Strategizing for the Long Haul – Activism over Thirty  (4:30 PM – 5:30 PM)
By Leslie and Mac
Why are there so few activists over thirty? How do we balance livelihood, child care, organizing, health and friendships? What have older generations learned about the ebbs and flows of staying part of radical, transformative movements? This participatory workshop will reflect on past experience of long term activists, and strategize for lifelong struggle!

Lesley Wood is interested in helping more people stay engaged in revolutionary work as they exit their early 20s. She’s been rabble rousing since the 1980s in a wide variety of movements.

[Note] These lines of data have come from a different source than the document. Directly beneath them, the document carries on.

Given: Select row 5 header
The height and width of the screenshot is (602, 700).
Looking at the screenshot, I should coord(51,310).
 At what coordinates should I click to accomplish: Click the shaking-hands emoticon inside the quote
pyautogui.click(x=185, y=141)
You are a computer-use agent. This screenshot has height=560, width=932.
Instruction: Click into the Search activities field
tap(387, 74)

She tries not to take herself too seriously.
Mac Scott has been organizing around poverty, immigrant rights, environmental justice and indigenous solidarity for a good long while, mostly in Toronto.

Workers’ Control: Does it actually work?  (4:30 PM – 5:30 PM)
By Steve Izma
Dumont Press Graphix operated as a worker-owned typesetting shop in Kitchener from 1971 until 1987. As well as providing typesetting and printing services as a means of income, its members also produced newspapers, pamphlets, books, posters, and other print-based communications expressing a politics of radical social change.
Nonetheless, keeping the business going meant that the Dumont workers engaged in day-to-day operations at an entirely different level of effort and intensity than any other workplace would require. They needed not only to participate in the capitalist market, but, given their commitment to the egalitarian values of the New Left and the counterculture of the late 60s, they also had to get along with each other under the de-personalizing circumstances of commerce.
Steve Izma will outline Dumont’s history and its relationship to the Left and the counterculture, and raise issues about workers’ control for a general discussion.
Steve Izma worked at Dumont during most of its existence. He currently works at WLU Press and for Between The Lines Publishing. Shop stuff on the website!

Working Class: A Skinhead History  (4:30 PM – 5:30 PM)
By Analia and Mark
Looking at the historical and cultural origins of skinhead identity, from its 1960s Jamaican and British roots to contemporary global interpretations of the subculture. This workshop will place a specific focus on the growth and movement of the skinhead subculture on turtle island.